Monday's announcement is part of a larger effort by the casino-resort company to both finalize financing for the $8.7 billion CityCenter entertainment and residential destination on the Las Vegas Strip due to start opening at the end of the year; and to realign its debt-heavy balance sheet.

"MGM Mirage today announced that it has received the support of its banks and has entered into an amendment of its senior credit facility," the company said in an afternoon announcement, confirming earlier media reports that helped push the price of its stock up 18 percent, or 95 cents, to $6.25 on Monday.

"Under the newly obtained amendment, MGM Mirage’s senior lenders have provided the company with the ability to pay the full amount of current construction costs for CityCenter totaling $70 million due no later than April 17. This amendment allows MGM Mirage to fund Dubai World’s $35 million share, should Dubai World not do so. MGM Mirage remains committed to finding a long-term solution to the financing of CityCenter to ensure the completion of this important project," the company said.

Dubai World, sources have told the Las Vegas Sun, is seeking assurances from MGM Mirage and its lenders that the project won't go into bankruptcy and will be completed.

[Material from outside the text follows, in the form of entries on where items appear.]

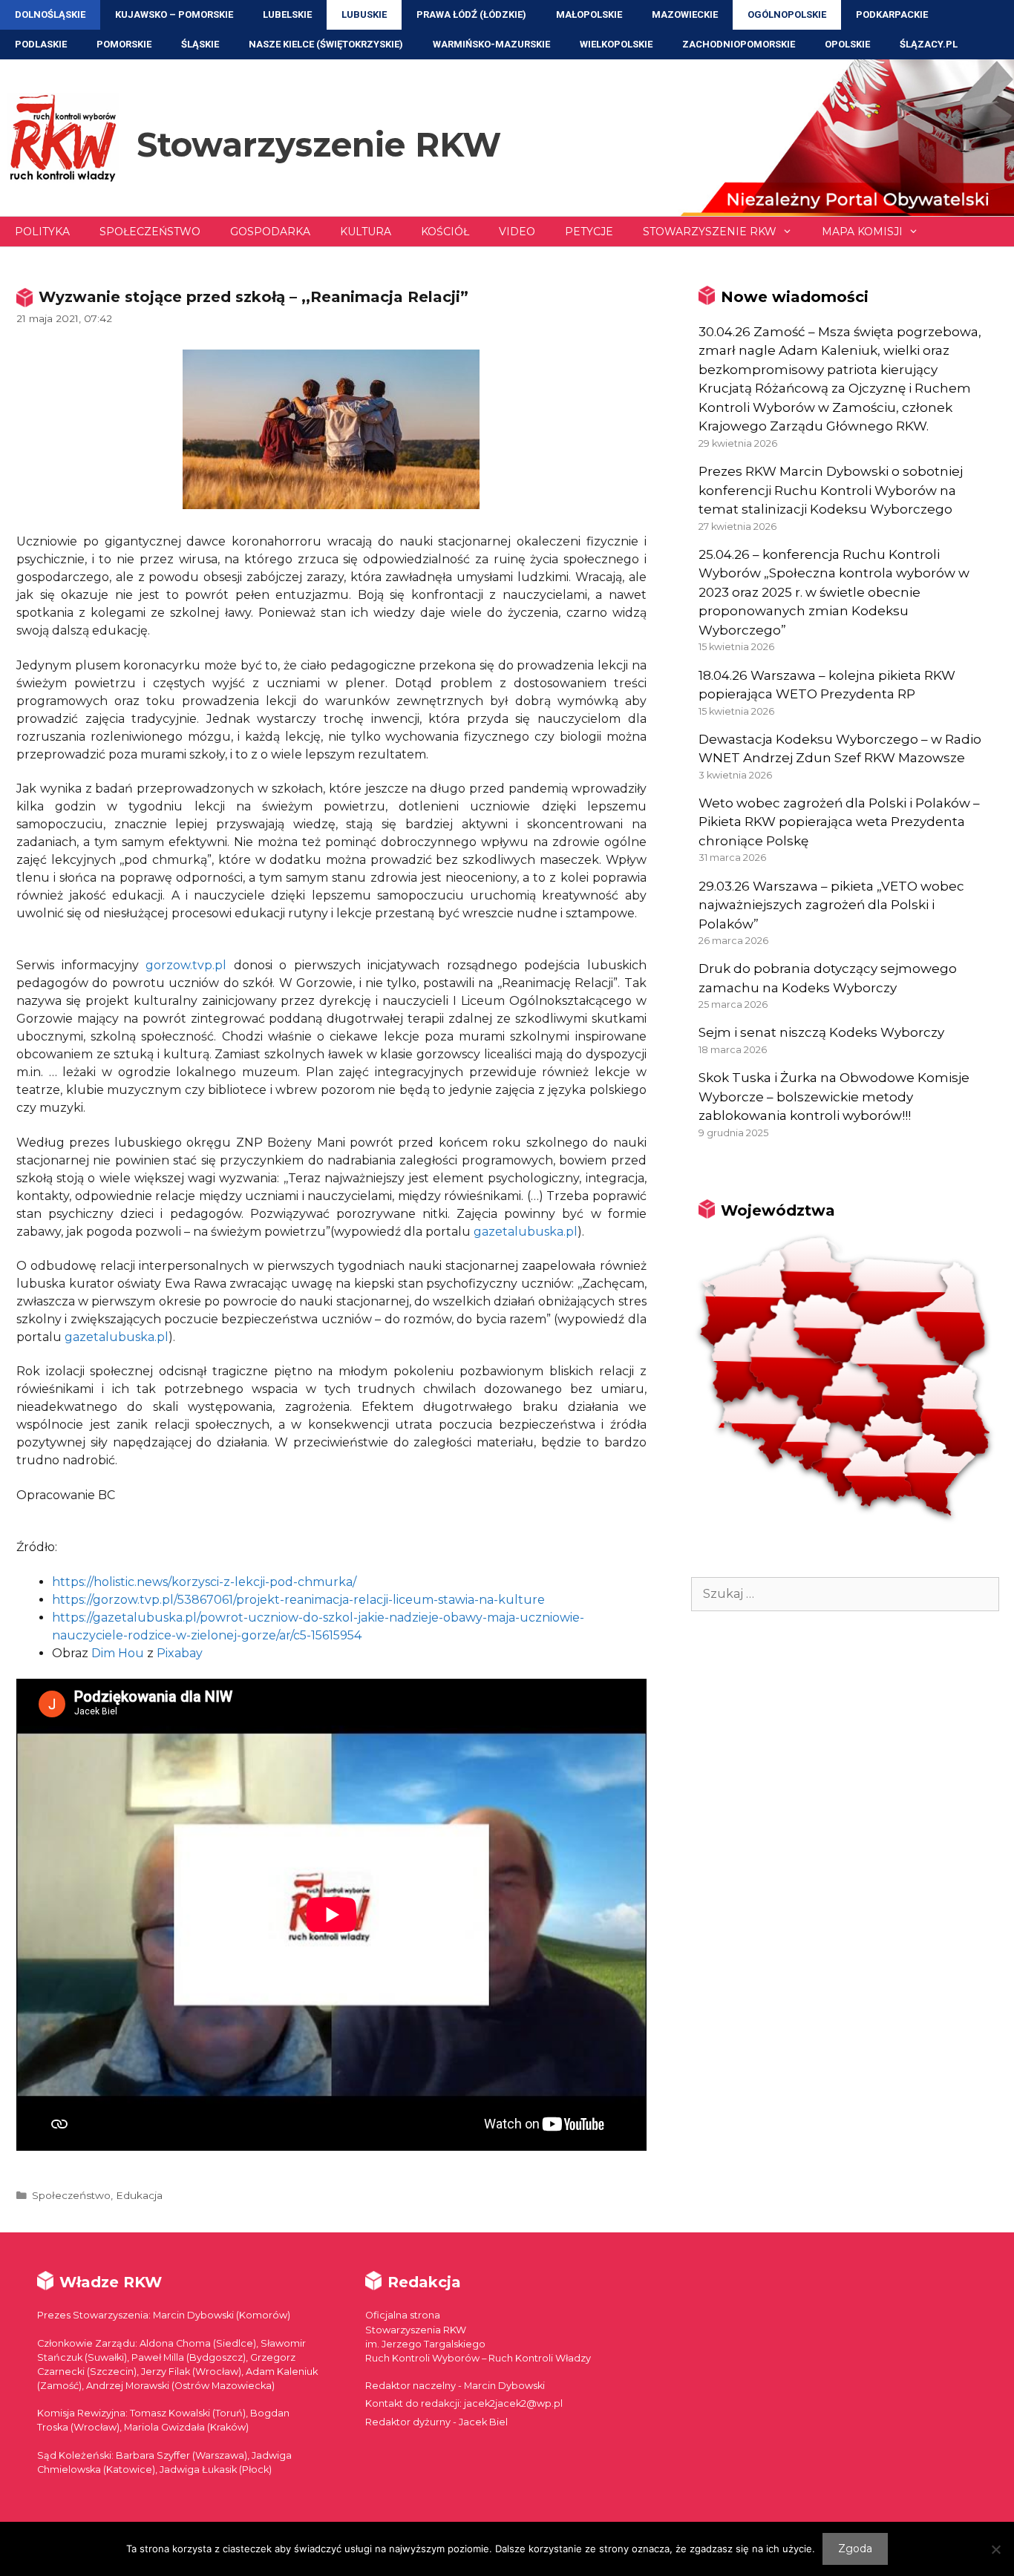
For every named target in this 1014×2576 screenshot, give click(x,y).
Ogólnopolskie (787, 14)
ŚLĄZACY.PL (929, 44)
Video (517, 231)
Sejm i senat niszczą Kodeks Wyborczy (821, 1032)
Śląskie (200, 44)
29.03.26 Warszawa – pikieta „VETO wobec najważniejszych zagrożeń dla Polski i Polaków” (831, 905)
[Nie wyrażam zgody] (995, 2549)
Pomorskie (124, 44)
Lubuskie (364, 14)
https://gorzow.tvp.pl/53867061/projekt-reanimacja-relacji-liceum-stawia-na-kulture (298, 1600)
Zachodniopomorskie (738, 44)
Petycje (589, 231)
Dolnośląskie (50, 14)
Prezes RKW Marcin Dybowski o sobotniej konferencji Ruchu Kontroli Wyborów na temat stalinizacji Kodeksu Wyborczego (831, 490)
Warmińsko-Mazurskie (491, 44)
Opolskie (847, 44)
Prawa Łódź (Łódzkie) (471, 14)
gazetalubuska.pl (526, 1232)
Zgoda (855, 2548)
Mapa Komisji (862, 231)
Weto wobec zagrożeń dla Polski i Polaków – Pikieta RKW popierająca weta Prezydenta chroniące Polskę (839, 822)
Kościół (445, 231)
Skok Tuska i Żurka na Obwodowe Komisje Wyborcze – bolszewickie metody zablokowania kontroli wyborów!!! (834, 1096)
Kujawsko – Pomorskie (174, 14)
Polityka (42, 231)
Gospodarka (270, 231)
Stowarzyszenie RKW (319, 144)
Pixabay (180, 1653)
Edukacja (139, 2195)
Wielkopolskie (616, 44)
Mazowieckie (685, 14)
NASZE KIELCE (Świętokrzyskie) (326, 44)
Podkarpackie (892, 14)
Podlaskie (41, 44)
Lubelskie (287, 14)
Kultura (365, 231)
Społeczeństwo (149, 231)
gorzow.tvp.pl (185, 965)
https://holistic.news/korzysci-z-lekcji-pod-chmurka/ (204, 1582)
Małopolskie (589, 14)
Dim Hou (117, 1653)
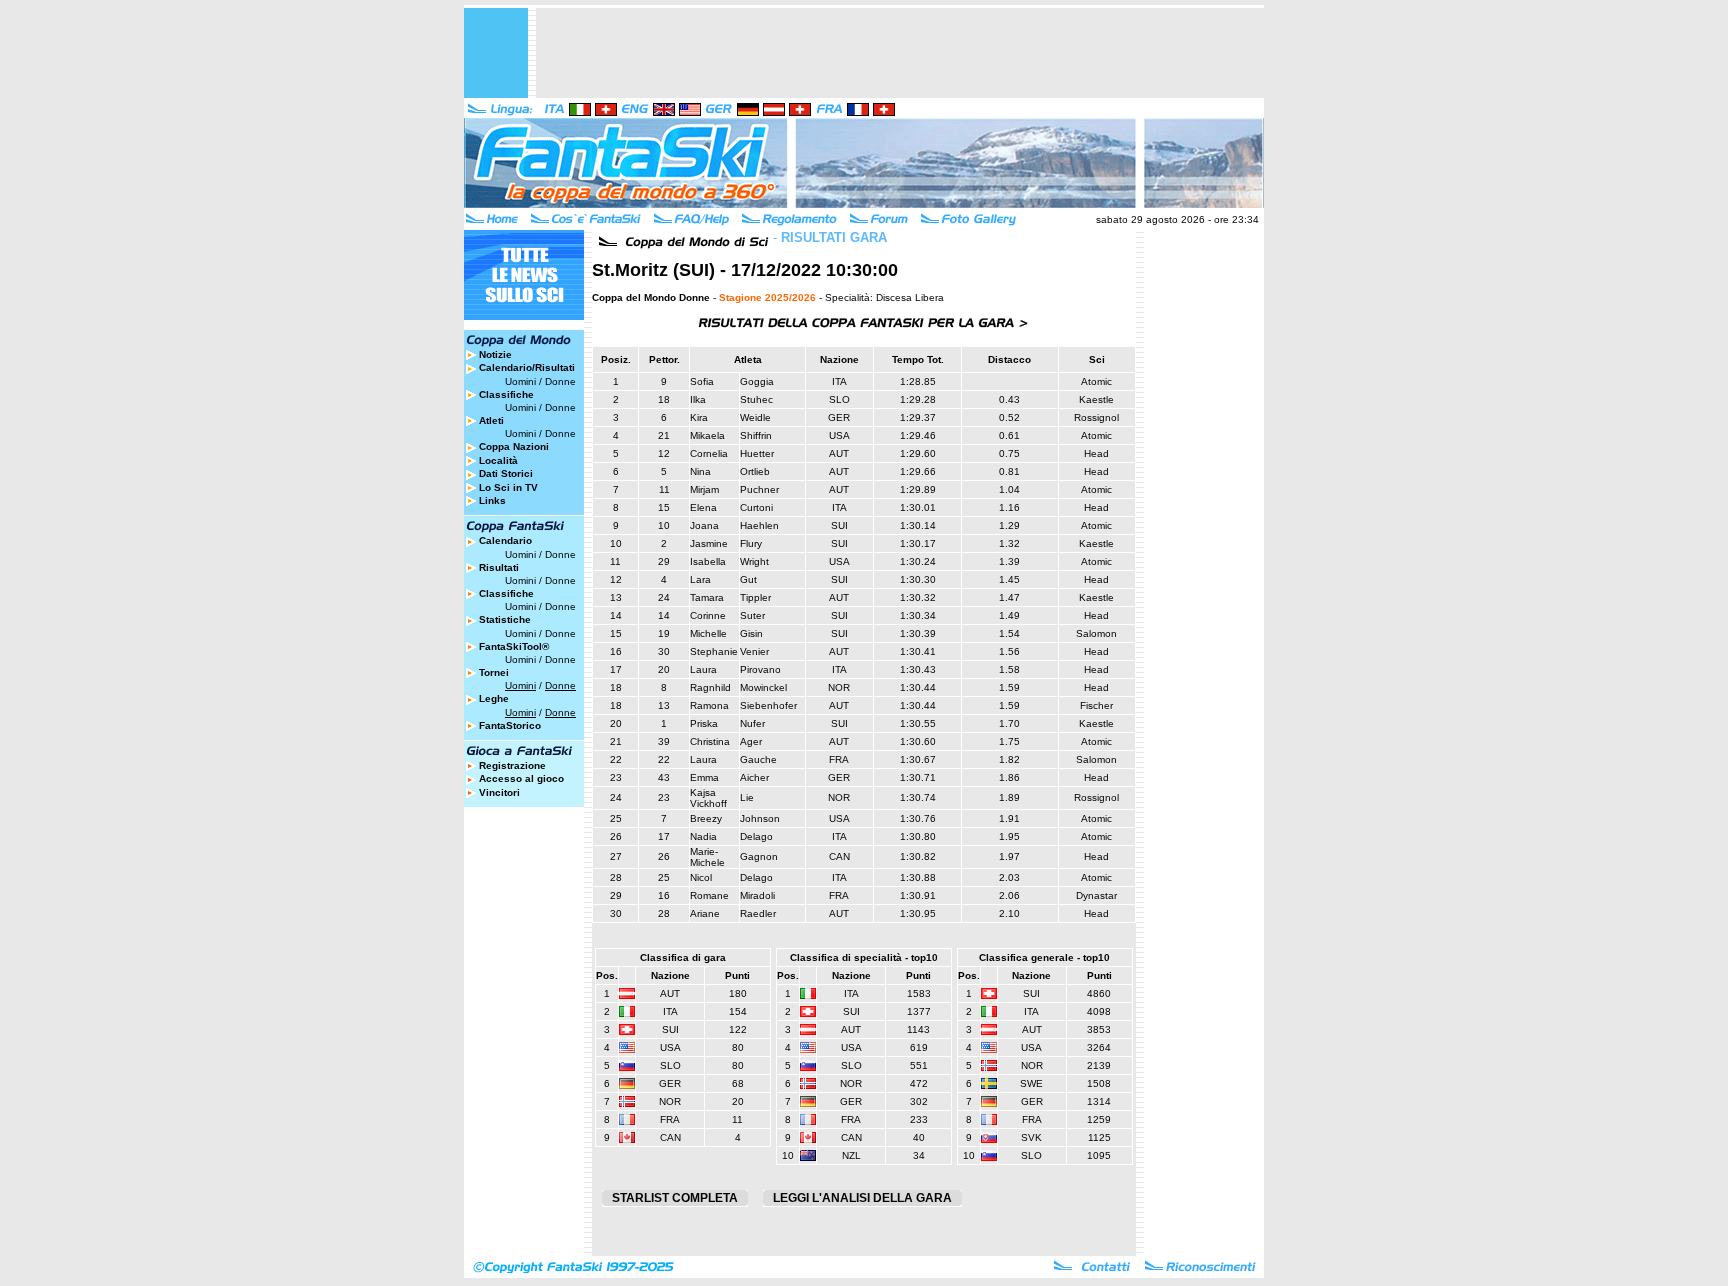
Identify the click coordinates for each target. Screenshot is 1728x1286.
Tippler (755, 597)
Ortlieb (755, 471)
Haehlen (759, 525)
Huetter (757, 453)
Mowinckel (763, 687)
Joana (704, 525)
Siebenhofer (768, 705)
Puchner (759, 489)
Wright (754, 561)
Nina (700, 471)
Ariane (705, 913)
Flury (751, 543)
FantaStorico (510, 725)
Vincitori (499, 792)
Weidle (755, 417)
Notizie (495, 354)
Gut (748, 579)
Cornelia (709, 453)
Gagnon (759, 856)
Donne (560, 381)
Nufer (752, 723)
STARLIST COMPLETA (675, 1198)
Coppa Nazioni (514, 446)
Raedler (758, 913)
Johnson (760, 818)
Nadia (703, 836)
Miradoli (757, 895)
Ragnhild (710, 687)
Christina (710, 741)
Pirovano (760, 669)
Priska (704, 723)
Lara (700, 579)
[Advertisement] (900, 53)
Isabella (708, 561)
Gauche (758, 759)
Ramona (709, 705)
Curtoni (756, 507)
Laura (703, 669)
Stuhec (756, 399)
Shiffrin (756, 435)
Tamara (707, 597)
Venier (754, 651)
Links (492, 500)
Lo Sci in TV (508, 487)
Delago (756, 836)
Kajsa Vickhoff (708, 798)
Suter (752, 615)
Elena (703, 507)
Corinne (708, 615)
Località (498, 460)
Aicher (754, 777)
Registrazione (512, 765)
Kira (699, 417)
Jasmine (709, 543)
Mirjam (704, 489)
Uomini (520, 381)
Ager (751, 741)
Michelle (708, 633)
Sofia (702, 381)
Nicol (701, 877)
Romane (709, 895)
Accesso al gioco (521, 778)
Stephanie (714, 651)
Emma (704, 777)
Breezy (706, 818)
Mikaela (707, 435)
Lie (747, 797)
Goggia (757, 381)
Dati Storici (506, 473)
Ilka (698, 399)
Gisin (751, 633)
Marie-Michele (707, 857)
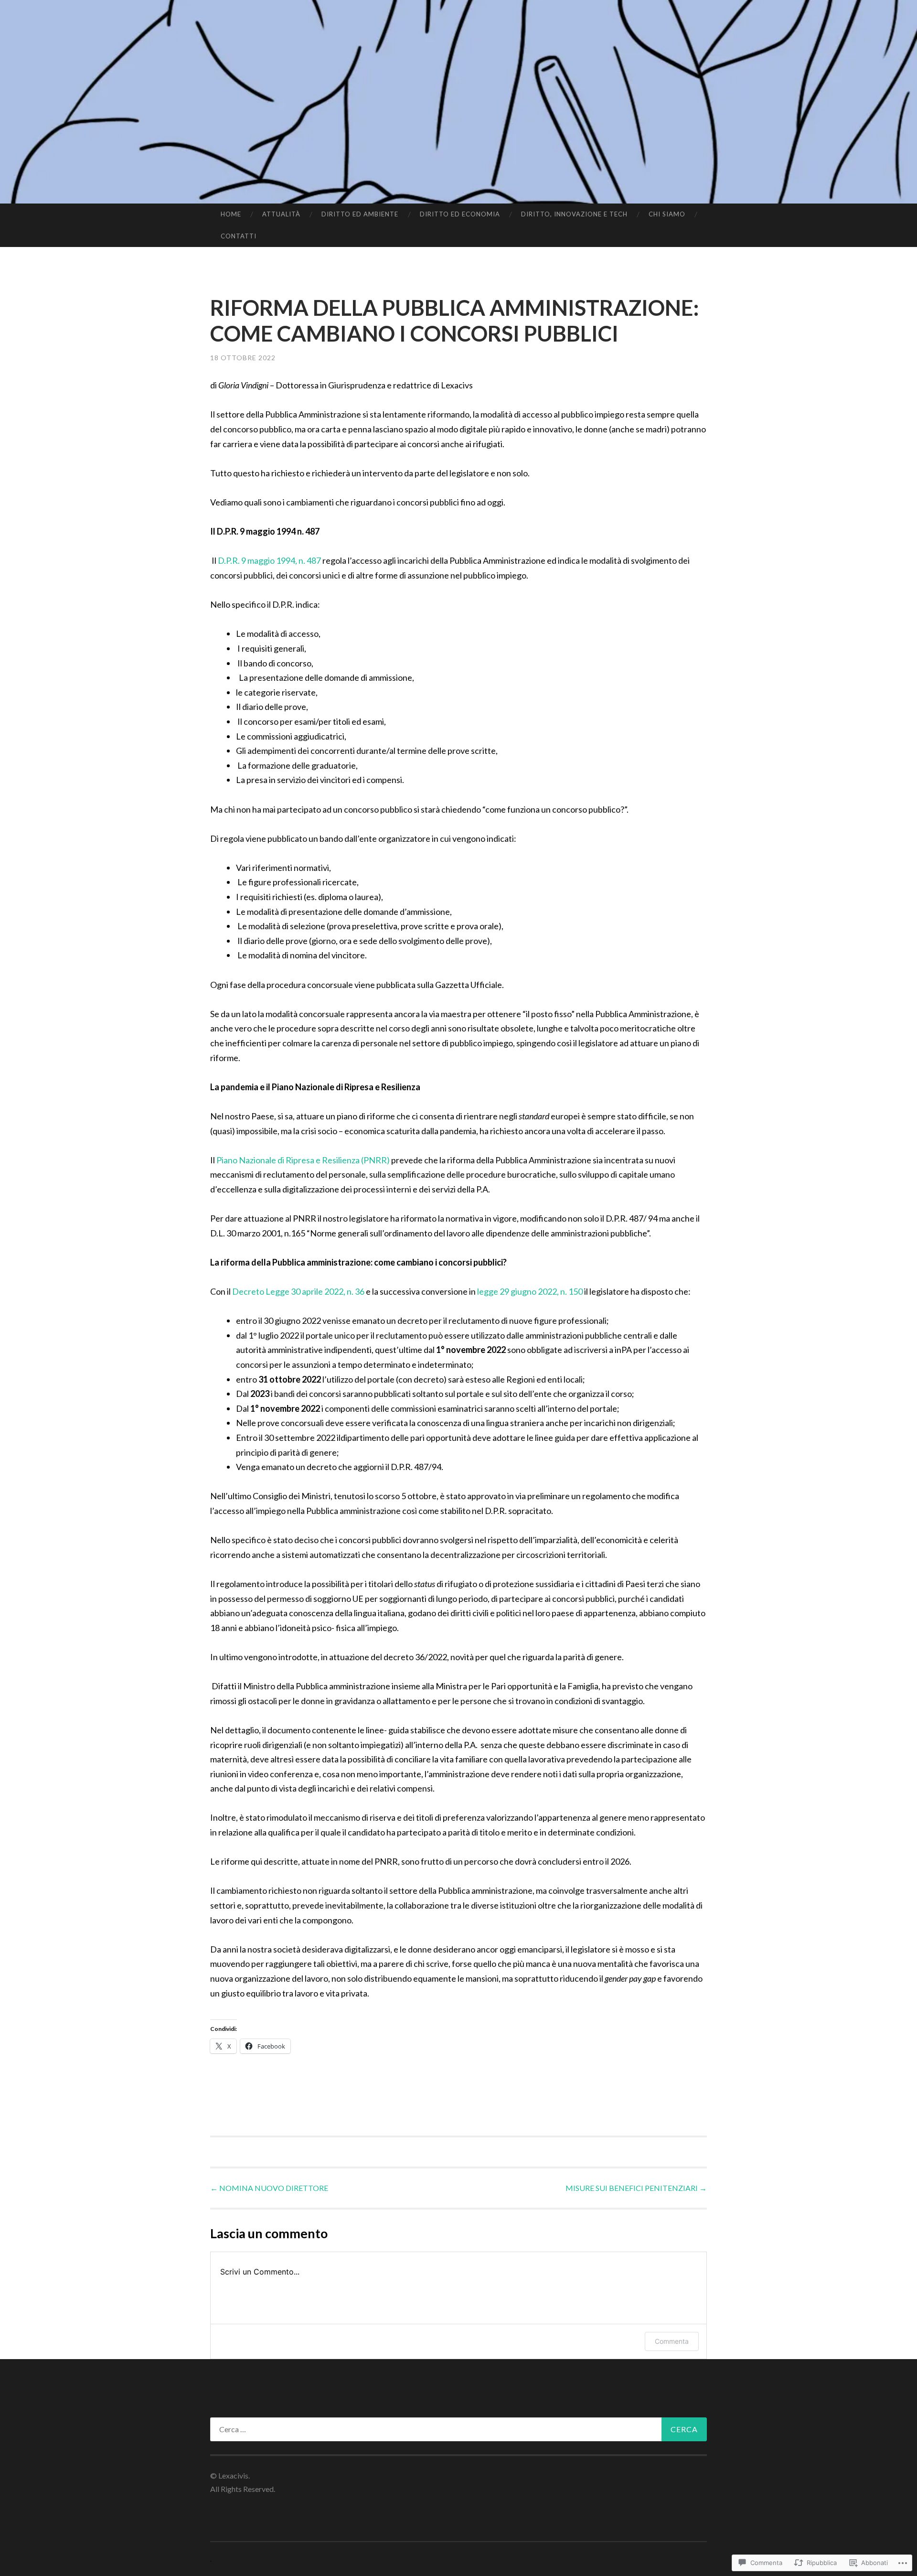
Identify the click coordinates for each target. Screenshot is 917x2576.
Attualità (281, 214)
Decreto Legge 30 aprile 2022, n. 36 (298, 1291)
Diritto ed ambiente (359, 214)
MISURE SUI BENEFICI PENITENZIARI (636, 2187)
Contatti (238, 236)
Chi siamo (667, 214)
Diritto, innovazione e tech (574, 214)
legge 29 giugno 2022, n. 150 (530, 1291)
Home (231, 214)
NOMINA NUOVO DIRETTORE (269, 2187)
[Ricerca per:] (458, 2429)
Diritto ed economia (460, 214)
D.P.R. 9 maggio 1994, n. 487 (270, 560)
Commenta (672, 2341)
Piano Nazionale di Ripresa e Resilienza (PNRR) (303, 1160)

It was unclear Monday if Dubai World would make its share of the payment this week and Dubai World officials could not immediately be reached for comment. Last month, after suing MGM Mirage, Dubai World did not contribute to a required $200 million payment on CityCenter -- a payment made by MGM Mirage with the approval of its lenders. That was one of several installments that need to be made before the partners can access a $1.8 billion bank loan for CityCenter construction.

Including the $70 million due Friday, about $800 million is left to be paid before the bank loan kicks in.

The second half of MGM Mirage's financial equation is aimed at realigning its balance sheet, with some $13 billion in debt -- an amount the company is having difficulty servicing because the recession has slowed spending at its casinos and resorts nationwide.

MGM Mirage is exploring multiple options that likely include an equity infusion, a debt exchange, the trading of debt for one or more assets and the outright sale of one more of its assets. Those assets include wholly owned resorts, resorts it has a partnership in and important land holdings in markets including Las Vegas and Atlantic City.

"They need to do something soon," said Andrew Zarnett, a debt securities analyst at Deutsche Bank, who said the company faces note payments of $227 million in July and $821 million in October.

He said there is some urgency to the situation because the sale of a casino to a party without a gaming license could take an extended time to close because of the lengthy background checks and hearings required of gaming applicants.

Another complication is that MGM Mirage may have to pledge as collateral some of its holdings to get banks to relax their covenants governing the ratio of cash flow to debt -- meaning those properties can't be sold to raise cash.